La plus haute juridiction a tranché, vendredi 16 janvier, avec une décision qui fera date : un homme avait reconnu, 36 ans après les faits, le meurtre de Marie-Thérèse Bonfanti. La famille de la victime avait retrouvé l'espoir de voir son meurtrier condamné, mais la Cour de cassation a estimé que l'affaire était prescrite. Un coup dur pour d'autres crimes non élucidés...
C'est une famille entière, condamnée à ne jamais voir la justice rendue. Marie-Thérèse Bonfanti a disparu il y a 40 ans. Son mari, ses frères et sœurs, ses enfants n'ont jamais cessé de se battre. En 2022, la justice tient enfin un suspect qui avoue le crime. Aujourd'hui, pour la Cour de cassation, les faits, trop anciens, sont prescrits. Le tueur présumé ne sera jamais jugé.
"À l'époque, j'avais quatre ans et demi. Je vous laisse imaginer ce que ça peut engendrer chez moi. La justice, en fait, elle dit aujourd'hui qu'il n'y aura pas de procès", regrette Erika Bonfanti, fille de la victime, très émue.
"Quelles paroles je dois dire à mes enfants ? On leur a arraché leur mère. Ma vie a été bouleversée. Je trouve ça vraiment d'une injustice violente", interroge pour sa part Thierry Bonfanti, le mari de Marie-Thérèse.
Le 22 mai 1986, alors qu'elle distribue des prospectus dans son quartier, Marie-Thérèse Bonfanti disparaît. On retrouve sa voiture, son sac à main mais aucune trace de la jeune mère de famille. Son voisin Yves Châtain est placé en garde à vue, puis relâché, faute de preuves. Pendant des années, l'enquête piétine. Jusqu'en 2022, où le pôle cold case rouvre l'enquête. Yves Châtain, le voisin de l'époque, est à nouveau interpellé et cette fois, il passe aux aveux. "Je l'ai étranglée sur le pas de ma porte, mais je ne l'ai pas frappée", avouera-t-il.

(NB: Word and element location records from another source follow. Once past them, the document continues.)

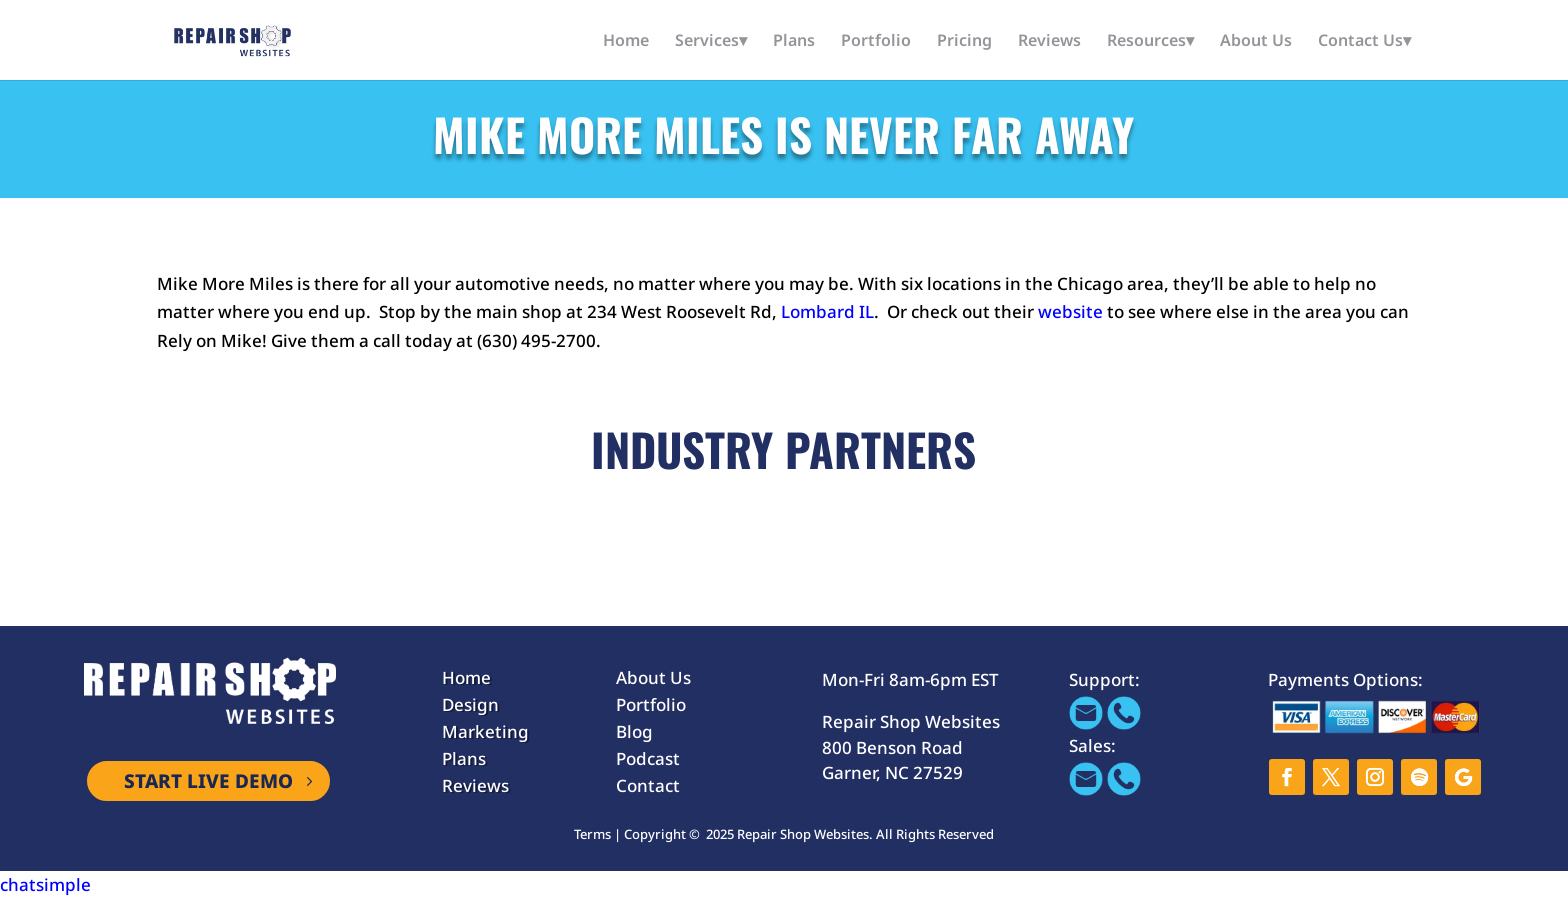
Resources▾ (1150, 42)
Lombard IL (827, 311)
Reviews (1049, 42)
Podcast (648, 758)
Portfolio (876, 42)
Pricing (964, 42)
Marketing (485, 731)
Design (470, 704)
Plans (794, 42)
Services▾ (711, 42)
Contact (648, 785)
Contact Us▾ (1364, 42)
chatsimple (45, 884)
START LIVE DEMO (208, 781)
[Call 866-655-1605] (1124, 723)
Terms (592, 834)
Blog (634, 731)
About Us (1256, 42)
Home (626, 42)
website (1070, 311)
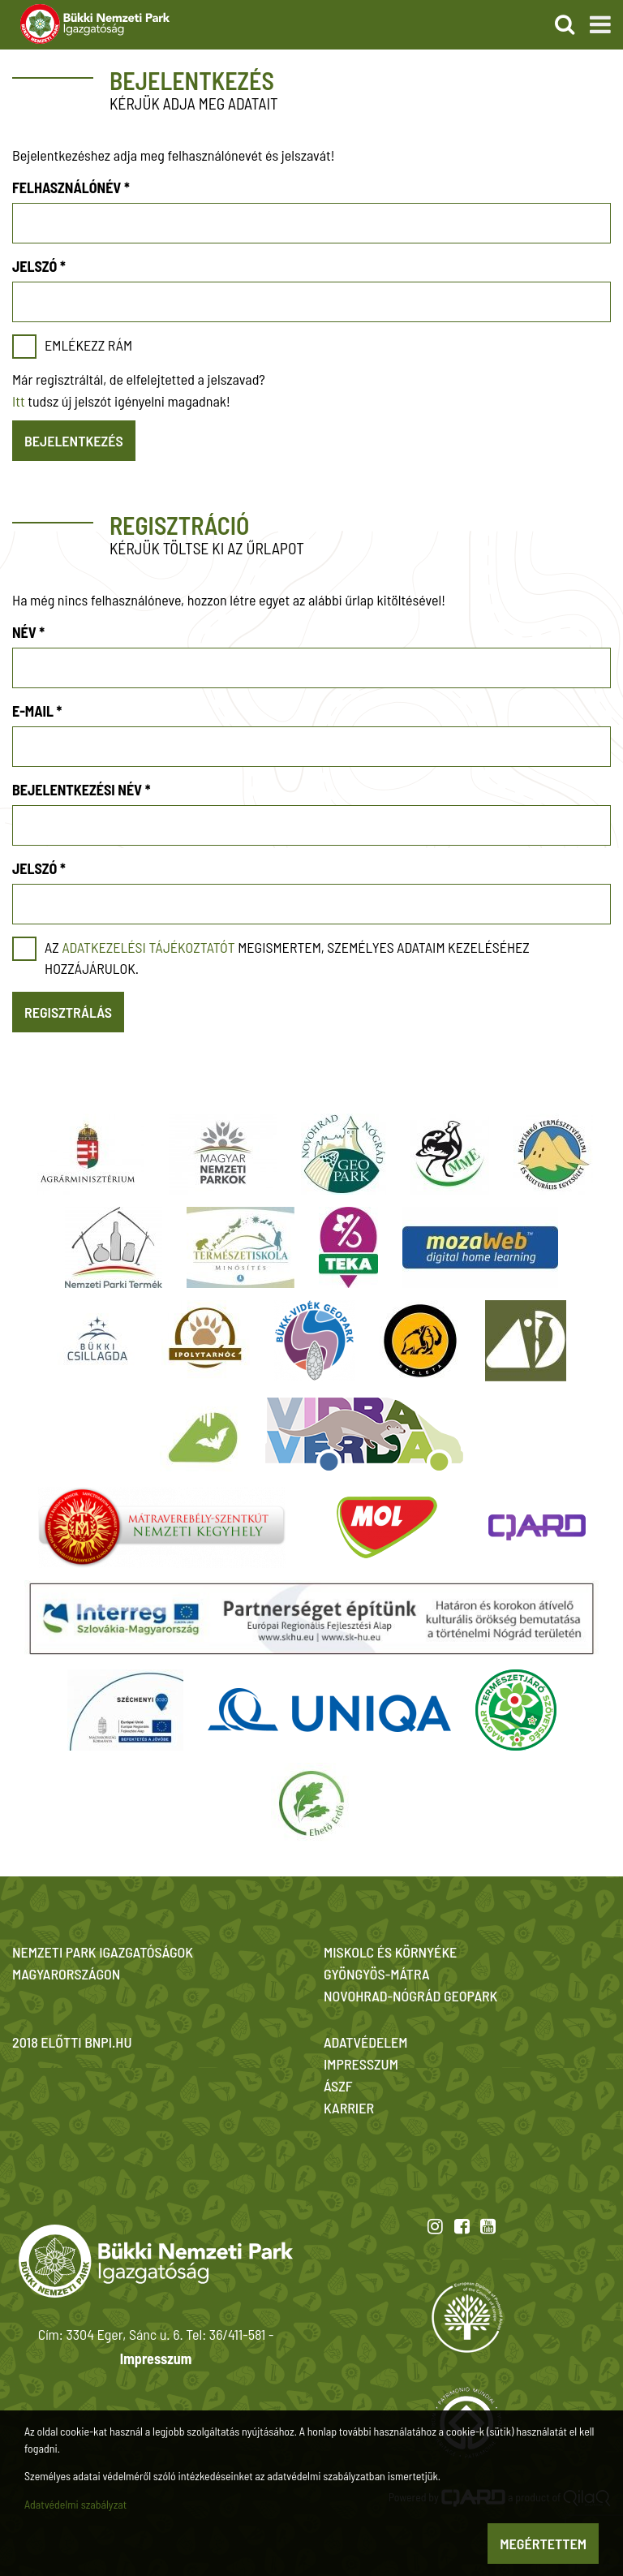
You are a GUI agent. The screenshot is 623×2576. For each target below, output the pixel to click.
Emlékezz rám (88, 345)
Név (28, 632)
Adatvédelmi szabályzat (75, 2504)
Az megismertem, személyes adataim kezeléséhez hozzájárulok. (287, 957)
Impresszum (155, 2358)
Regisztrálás (68, 1012)
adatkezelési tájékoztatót (148, 947)
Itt (18, 401)
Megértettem (543, 2543)
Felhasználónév (71, 187)
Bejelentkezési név (81, 790)
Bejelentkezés (73, 441)
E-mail (37, 711)
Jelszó (39, 266)
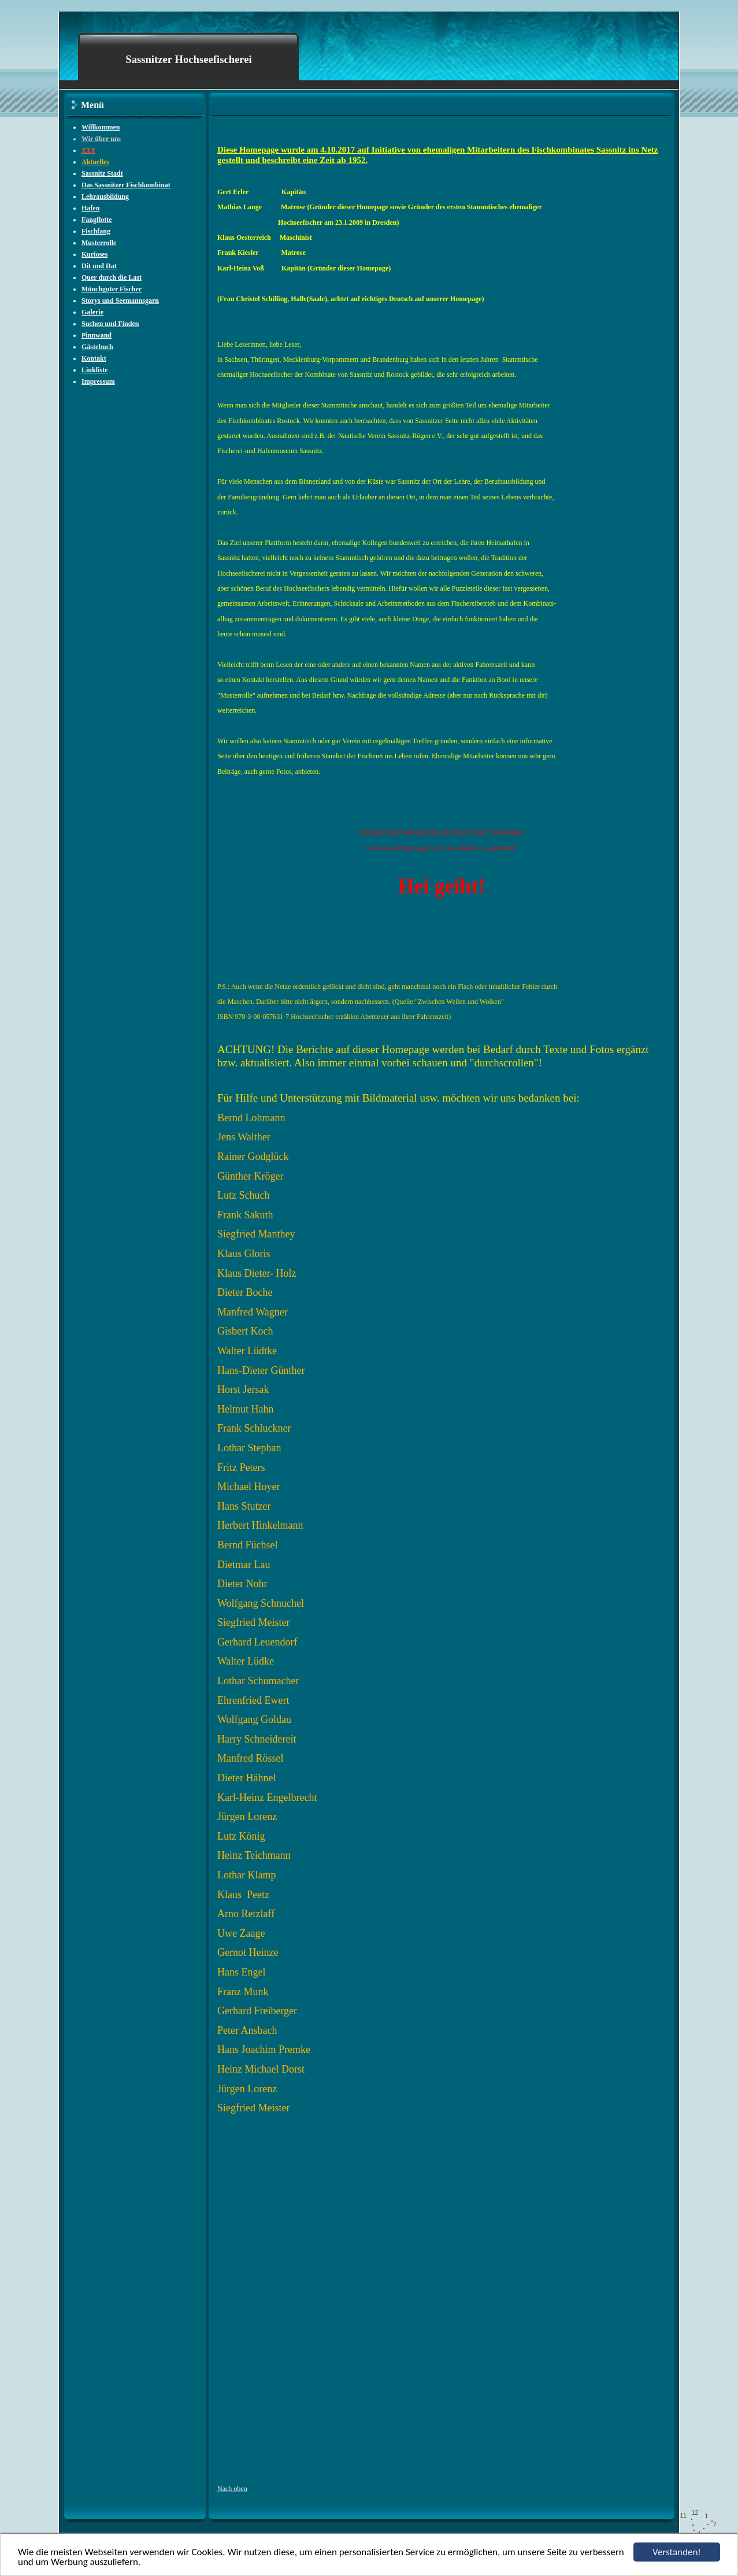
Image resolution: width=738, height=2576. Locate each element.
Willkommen (100, 127)
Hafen (90, 208)
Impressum (98, 381)
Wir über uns (101, 139)
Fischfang (95, 231)
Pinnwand (96, 335)
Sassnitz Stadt (102, 173)
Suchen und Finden (110, 324)
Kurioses (94, 254)
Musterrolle (98, 243)
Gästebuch (97, 347)
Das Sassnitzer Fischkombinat (125, 185)
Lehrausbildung (105, 196)
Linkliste (94, 370)
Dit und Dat (99, 266)
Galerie (92, 312)
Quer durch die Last (111, 277)
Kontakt (93, 358)
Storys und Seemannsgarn (120, 300)
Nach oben (232, 2489)
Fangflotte (96, 220)
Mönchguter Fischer (111, 289)
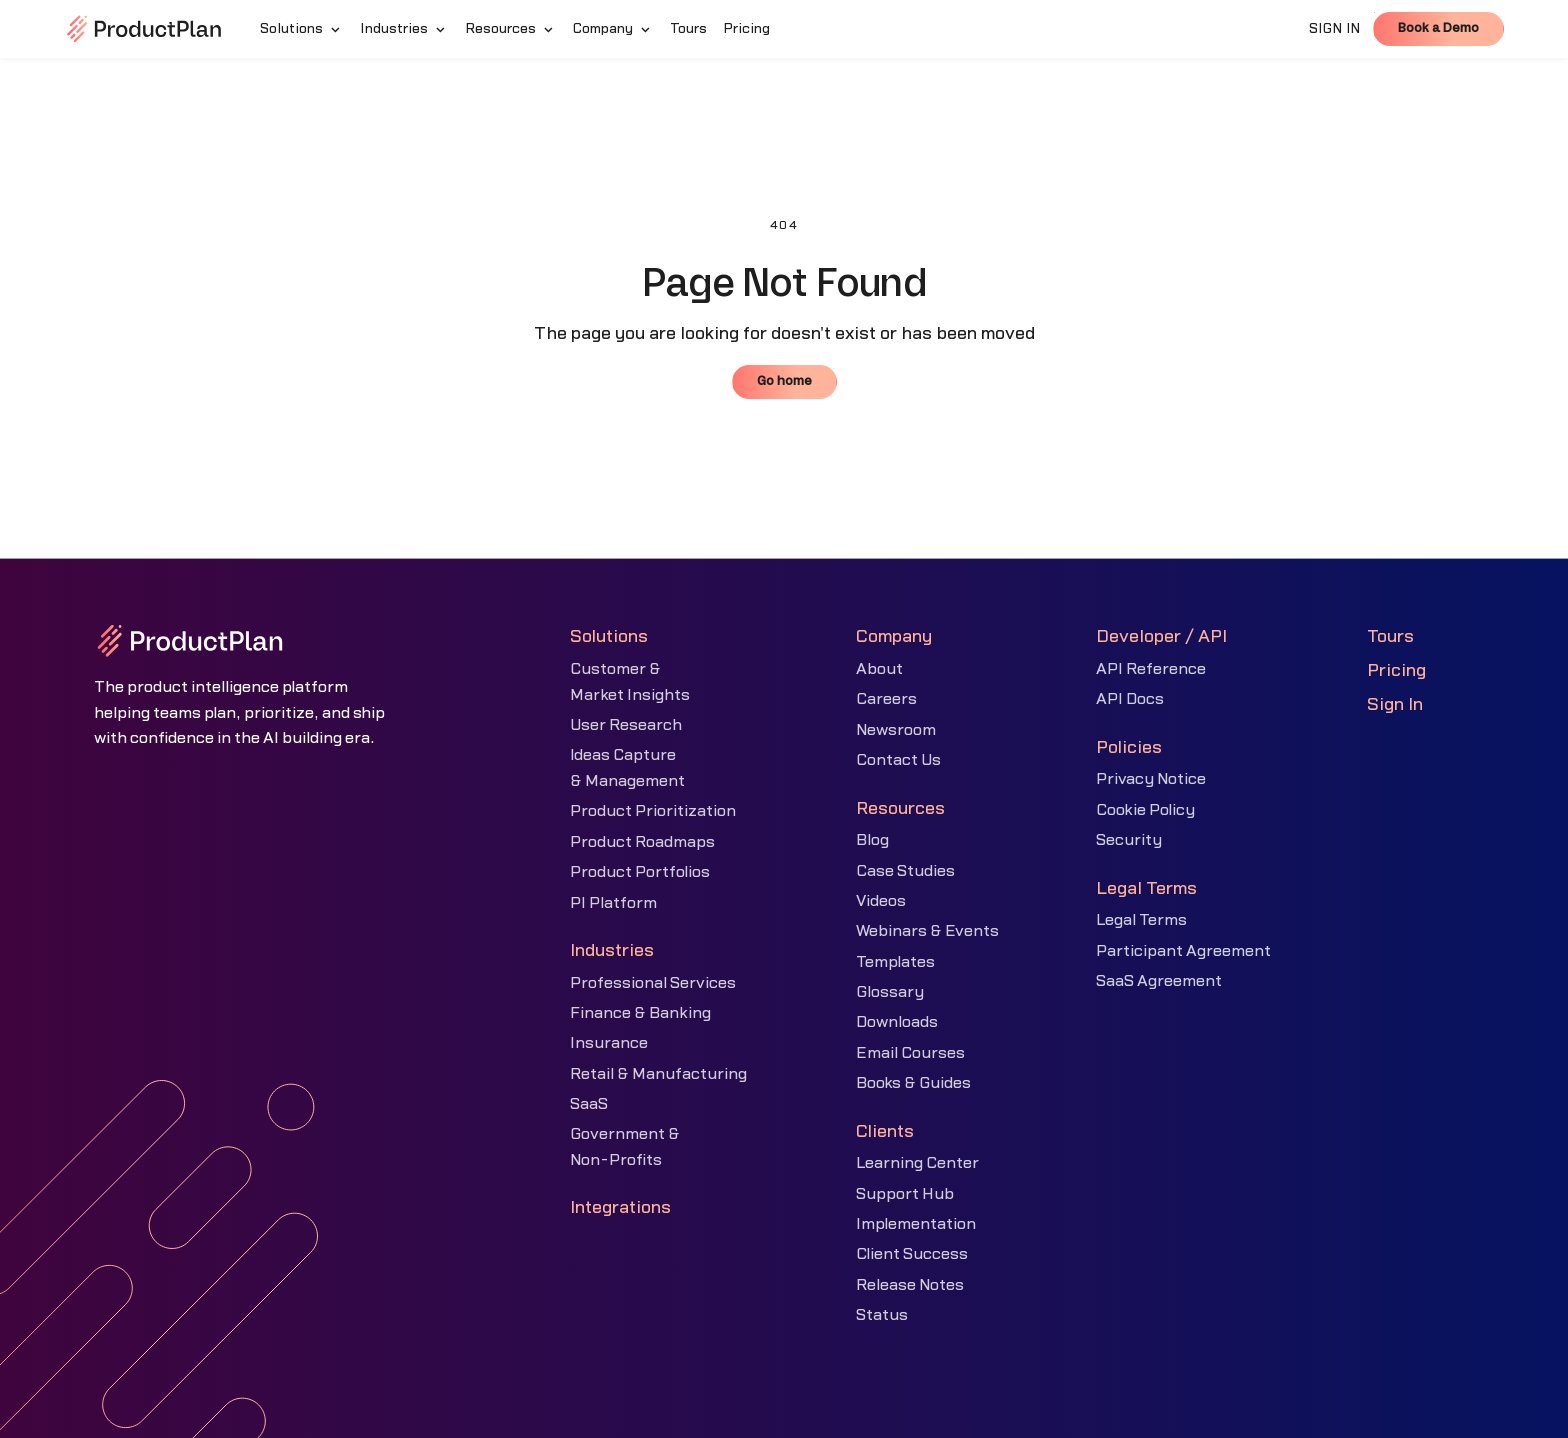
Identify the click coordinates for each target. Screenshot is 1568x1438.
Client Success (912, 1254)
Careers (886, 699)
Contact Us (898, 760)
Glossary (890, 992)
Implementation (916, 1224)
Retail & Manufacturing (658, 1074)
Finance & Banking (640, 1013)
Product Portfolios (640, 872)
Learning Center (917, 1163)
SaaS (589, 1104)
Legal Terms (1141, 920)
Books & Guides (913, 1083)
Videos (881, 901)
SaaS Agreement (1159, 981)
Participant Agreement (1183, 951)
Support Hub (905, 1194)
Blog (872, 840)
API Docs (1130, 699)
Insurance (609, 1043)
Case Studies (905, 871)
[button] (302, 29)
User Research (626, 725)
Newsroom (896, 730)
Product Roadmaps (642, 842)
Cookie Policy (1145, 810)
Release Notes (910, 1285)
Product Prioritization (653, 811)
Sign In (1395, 704)
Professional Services (653, 983)
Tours (1390, 636)
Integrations (620, 1207)
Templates (895, 962)
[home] (144, 29)
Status (882, 1315)
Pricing (1396, 670)
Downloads (897, 1022)
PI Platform (613, 903)
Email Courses (910, 1053)
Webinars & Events (927, 931)
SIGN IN (1335, 29)
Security (1129, 840)
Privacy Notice (1151, 779)
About (879, 669)
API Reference (1151, 669)
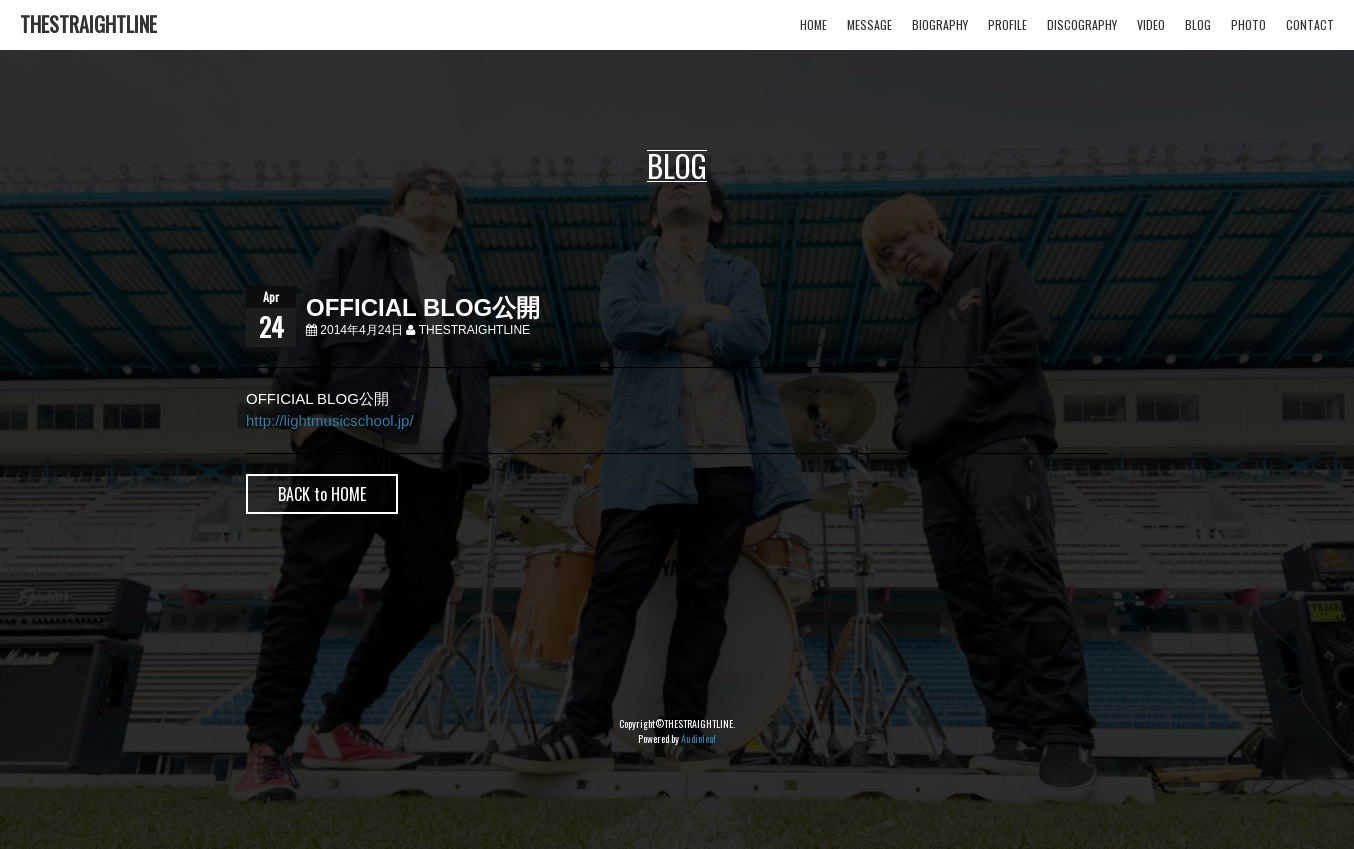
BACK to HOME (322, 494)
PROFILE (1007, 24)
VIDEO (1151, 24)
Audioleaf (698, 738)
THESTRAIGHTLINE (88, 24)
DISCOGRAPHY (1082, 24)
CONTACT (1310, 24)
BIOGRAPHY (940, 24)
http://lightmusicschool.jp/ (330, 420)
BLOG (1198, 24)
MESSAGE (869, 24)
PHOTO (1248, 24)
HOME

Il indiquera même le lieu précis où il a enterré le corps. Ce crime, commis il y a 40 ans, est prescrit, le suspect était jusqu'à aujourd'hui simplement placé sous contrôle judiciaire.
"Il y a aujourd'hui, à l'instant où je vous parle, une personne qui a dissimulé un corps, qui va se voir délié de son contrôle judiciaire, qui va pouvoir terminer ses jours le plus librement possible", pointe Me Bernard Boulloud, avocat de la famille Bonfanti.
La décision rendue aujourd'hui par la Cour de cassation aurait pu faire jurisprudence, et augmenter le délai de prescription. Ça ne sera pas le cas. En matière de crime, il reste à 20 ans. Au-delà, l'affaire est définitivement classée."